I am using postman to hit my APIs. I have a question regarding sending query params through postman params. In my API i am getting params using services = request.GET.get('services') and then returning response for the services.
My Question is if have more than one service like 'A', 'B', 'C', then how can we send these services in params using postman?
views.py
class SomeAPIView(ModelViewSet):
def get_queryset(self):
services = self.request.GET.get('services')
print(services) # getting services
print(type(services)) #type is string
response_list = []
for service in services:
result = API(service=service)
response_list.append(result)
return response_list
I want get list of services and then iterate over that list to return response for that service.
It depending on how you would use this API entry in production.
At first, the good way in django is to use request.query_params to obtain query parameters.
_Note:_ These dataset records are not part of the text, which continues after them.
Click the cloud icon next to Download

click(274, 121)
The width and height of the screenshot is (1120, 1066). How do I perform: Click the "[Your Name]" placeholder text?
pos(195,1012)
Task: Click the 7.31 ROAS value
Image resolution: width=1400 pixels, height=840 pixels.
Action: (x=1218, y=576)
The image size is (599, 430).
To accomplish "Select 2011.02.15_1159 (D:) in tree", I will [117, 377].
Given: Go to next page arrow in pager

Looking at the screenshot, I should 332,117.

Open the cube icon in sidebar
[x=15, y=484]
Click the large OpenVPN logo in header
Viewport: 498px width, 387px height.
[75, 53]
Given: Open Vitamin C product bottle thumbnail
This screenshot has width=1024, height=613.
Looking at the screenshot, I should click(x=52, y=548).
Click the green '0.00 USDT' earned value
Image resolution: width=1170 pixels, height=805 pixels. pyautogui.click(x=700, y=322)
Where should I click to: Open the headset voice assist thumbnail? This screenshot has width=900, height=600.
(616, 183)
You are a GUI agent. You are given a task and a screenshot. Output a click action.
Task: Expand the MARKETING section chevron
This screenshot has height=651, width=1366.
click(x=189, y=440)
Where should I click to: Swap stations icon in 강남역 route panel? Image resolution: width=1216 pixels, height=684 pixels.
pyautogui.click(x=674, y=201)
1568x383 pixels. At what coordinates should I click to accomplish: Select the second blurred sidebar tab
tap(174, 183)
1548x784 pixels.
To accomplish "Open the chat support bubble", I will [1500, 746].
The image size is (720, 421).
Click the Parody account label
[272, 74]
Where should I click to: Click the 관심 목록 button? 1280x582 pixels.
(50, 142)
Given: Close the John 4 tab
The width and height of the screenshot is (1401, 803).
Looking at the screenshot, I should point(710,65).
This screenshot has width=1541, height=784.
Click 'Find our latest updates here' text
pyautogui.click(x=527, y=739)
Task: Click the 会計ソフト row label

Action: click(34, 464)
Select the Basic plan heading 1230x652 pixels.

Also you must provide default value to get() method to avoid exceptions if there's no 'services' parameter passed.
Then, if your services parameter contain names or ids of some objects, you may just pass it with parameters in GET request as http://someurl?services=A,B,C, or within tab, named 'Params' in postman. So request.query_params.get('sevices', '') will return string, contains 'A,B,C'. Now you can split it by ',' like services_names = str.split(',').
Anyway, parameters of GET requests may return only str values.
According to your example, it may looks like:
class SomeAPIView(ModelViewSet):
def get_queryset(self):
services = self.request.query_params.get('sevices', '').split(',')
print(services) # getting services
print(type(services)) # now it will be List[str]
response_list = []
for service in services:
result = API(service=service)
response_list.append(result)
return response_list